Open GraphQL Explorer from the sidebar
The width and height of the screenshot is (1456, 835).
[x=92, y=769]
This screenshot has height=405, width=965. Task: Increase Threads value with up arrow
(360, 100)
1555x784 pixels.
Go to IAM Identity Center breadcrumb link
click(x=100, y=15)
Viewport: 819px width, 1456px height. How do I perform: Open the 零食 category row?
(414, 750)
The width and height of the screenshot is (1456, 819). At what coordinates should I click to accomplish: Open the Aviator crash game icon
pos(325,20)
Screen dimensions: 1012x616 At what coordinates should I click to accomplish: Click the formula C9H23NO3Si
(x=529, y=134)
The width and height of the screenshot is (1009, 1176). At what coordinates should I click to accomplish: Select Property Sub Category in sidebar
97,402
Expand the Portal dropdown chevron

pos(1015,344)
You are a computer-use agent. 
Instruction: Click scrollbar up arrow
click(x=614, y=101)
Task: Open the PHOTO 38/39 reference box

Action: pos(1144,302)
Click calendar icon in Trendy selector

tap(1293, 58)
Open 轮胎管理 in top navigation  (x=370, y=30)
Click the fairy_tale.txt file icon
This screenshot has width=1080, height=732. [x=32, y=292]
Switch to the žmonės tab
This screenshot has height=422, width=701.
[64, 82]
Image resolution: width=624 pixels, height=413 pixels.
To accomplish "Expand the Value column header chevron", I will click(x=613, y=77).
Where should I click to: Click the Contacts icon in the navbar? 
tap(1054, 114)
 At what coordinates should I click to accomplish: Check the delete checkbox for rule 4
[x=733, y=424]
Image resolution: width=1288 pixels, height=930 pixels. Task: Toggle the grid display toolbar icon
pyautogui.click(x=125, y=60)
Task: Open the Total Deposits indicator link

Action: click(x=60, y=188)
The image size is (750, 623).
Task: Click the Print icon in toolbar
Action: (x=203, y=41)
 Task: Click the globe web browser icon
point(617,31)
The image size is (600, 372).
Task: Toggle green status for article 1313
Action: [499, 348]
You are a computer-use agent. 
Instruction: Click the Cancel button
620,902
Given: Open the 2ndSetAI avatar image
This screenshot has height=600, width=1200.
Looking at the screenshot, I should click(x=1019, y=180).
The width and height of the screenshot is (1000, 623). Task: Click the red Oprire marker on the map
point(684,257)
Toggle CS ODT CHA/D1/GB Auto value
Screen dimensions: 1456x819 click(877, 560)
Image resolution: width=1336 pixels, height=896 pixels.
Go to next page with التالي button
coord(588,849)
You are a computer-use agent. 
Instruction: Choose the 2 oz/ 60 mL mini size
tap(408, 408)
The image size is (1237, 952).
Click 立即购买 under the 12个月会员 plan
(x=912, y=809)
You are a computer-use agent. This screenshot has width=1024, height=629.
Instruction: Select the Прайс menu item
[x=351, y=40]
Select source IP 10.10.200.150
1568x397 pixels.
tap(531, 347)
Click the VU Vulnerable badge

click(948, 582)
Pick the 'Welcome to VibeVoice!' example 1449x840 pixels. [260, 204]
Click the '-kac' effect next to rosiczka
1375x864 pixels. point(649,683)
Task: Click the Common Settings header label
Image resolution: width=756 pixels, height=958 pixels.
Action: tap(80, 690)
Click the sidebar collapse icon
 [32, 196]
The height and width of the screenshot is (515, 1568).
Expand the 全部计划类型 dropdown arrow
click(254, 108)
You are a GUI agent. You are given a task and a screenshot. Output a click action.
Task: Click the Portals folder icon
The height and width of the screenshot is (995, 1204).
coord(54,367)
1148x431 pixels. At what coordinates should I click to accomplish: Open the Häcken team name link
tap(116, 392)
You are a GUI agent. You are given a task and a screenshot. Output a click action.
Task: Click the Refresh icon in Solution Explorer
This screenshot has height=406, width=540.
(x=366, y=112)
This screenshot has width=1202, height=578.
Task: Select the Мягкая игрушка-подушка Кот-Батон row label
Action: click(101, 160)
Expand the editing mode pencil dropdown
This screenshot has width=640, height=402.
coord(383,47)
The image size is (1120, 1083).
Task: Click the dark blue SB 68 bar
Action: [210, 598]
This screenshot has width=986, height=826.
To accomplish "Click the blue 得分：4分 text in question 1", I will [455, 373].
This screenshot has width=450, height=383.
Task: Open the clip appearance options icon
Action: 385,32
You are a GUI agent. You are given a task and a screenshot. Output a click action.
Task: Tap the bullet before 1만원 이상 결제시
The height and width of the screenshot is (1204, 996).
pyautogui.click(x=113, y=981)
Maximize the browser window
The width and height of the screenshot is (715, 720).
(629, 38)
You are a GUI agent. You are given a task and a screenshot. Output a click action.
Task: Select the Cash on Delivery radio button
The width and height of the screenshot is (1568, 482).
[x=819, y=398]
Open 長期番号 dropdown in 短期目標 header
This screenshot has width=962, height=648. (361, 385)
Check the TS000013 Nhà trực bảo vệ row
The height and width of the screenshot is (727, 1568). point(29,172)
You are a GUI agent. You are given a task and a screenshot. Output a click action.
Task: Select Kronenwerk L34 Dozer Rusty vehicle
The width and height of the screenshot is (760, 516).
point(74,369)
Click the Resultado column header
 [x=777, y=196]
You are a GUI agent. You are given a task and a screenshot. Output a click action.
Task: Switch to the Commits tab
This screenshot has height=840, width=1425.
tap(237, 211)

| Goal |
Put everything from the line containing "The height and width of the screenshot is (515, 1568)." down to the line containing "Action: 385,32" into a numbered list, both of those lines included and blank lines left out.

| Final result |
1. The height and width of the screenshot is (515, 1568).
2. Expand the 全部计划类型 dropdown arrow
3. click(254, 108)
4. You are a GUI agent. You are given a task and a screenshot. Output a click action.
5. Task: Click the Portals folder icon
6. The height and width of the screenshot is (995, 1204).
7. coord(54,367)
8. 1148x431 pixels. At what coordinates should I click to accomplish: Open the Häcken team name link
9. tap(116, 392)
10. You are a GUI agent. You are given a task and a screenshot. Output a click action.
11. Task: Click the Refresh icon in Solution Explorer
12. This screenshot has height=406, width=540.
13. (x=366, y=112)
14. This screenshot has width=1202, height=578.
15. Task: Select the Мягкая игрушка-подушка Кот-Батон row label
16. Action: click(101, 160)
17. Expand the editing mode pencil dropdown
18. This screenshot has width=640, height=402.
19. coord(383,47)
20. The image size is (1120, 1083).
21. Task: Click the dark blue SB 68 bar
22. Action: [210, 598]
23. This screenshot has width=986, height=826.
24. To accomplish "Click the blue 得分：4分 text in question 1", I will [455, 373].
25. This screenshot has width=450, height=383.
26. Task: Open the clip appearance options icon
27. Action: 385,32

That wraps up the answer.